If you dink around with HP server stuff at all, I recommend http://h18006.www1.hp.com/products/quic ... l#CD_Files which is handy for looking up certain models, finding some SKUs to look up elsewhere like at http://partsurfer.hp.com/Search.aspx

Re: best server bang for the buck

Posted: Tue Jul 03, 2012 9:50 am
by Jason181
Personally, I would not want to support a server that's purchased on the basis of price alone. It says something about the customer's priorities; will they try to nickel and dime you on support?

I agree that an Opteron system is the best bang for the buck, but I'd probably run it by the customer first. Some customers may feel that Intel = Quality, and your competition might say as much.

As others have suggested, I'd focus on uptime/quality. When you ask customers how much one day of non-productive downtime will cost their business, it usually pales in comparison to the difference in server prices between "decent" and rock-solid.

Re: best server bang for the buck

Posted: Tue Jul 03, 2012 10:41 am
by KinCT
You're talking a server here.... Buy from "one of the big guys". Dell will most likely be cheapest.

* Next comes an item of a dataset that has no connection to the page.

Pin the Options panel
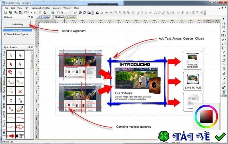The image size is (228, 144). click(29, 17)
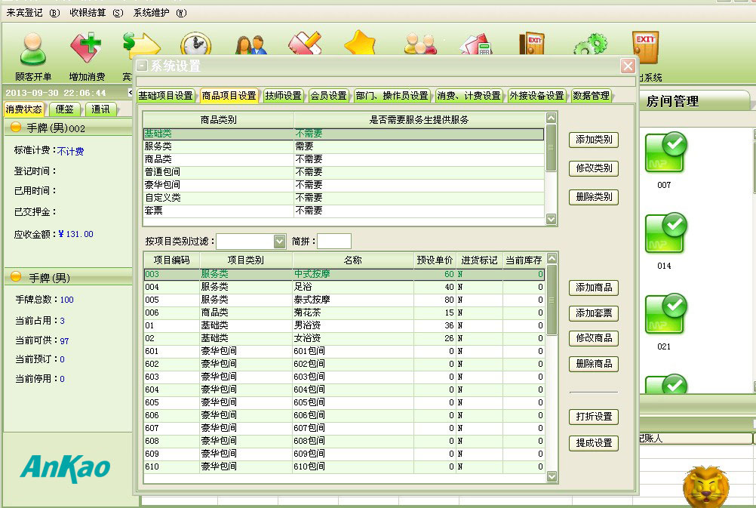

Think "warranty" and happy customer. Stuff can break.

You can always "cut corners" on the config to some extent (slower CPU, etc).

Re: best server bang for the buck

Posted: Tue Jul 03, 2012 11:30 am
by Scrotos
And that's a good point. Some people are very anti-AMD.

Re: best server bang for the buck

Posted: Tue Jul 03, 2012 11:57 am
by just brew it!
Scrotos wrote:
And that's a good point. Some people are very anti-AMD.

Yup, I still encounter that from time to time too. Much less so now than in the past though; their strong presence in the HPC market, design wins from big OEMs like HP, and the fact that Supermicro makes AMD motherboards now have given them a lot of credibility in the server space.

Re: best server bang for the buck

Posted: Fri Jul 06, 2012 9:33 am
by Scrotos
I'm curious, what did you end up quoting?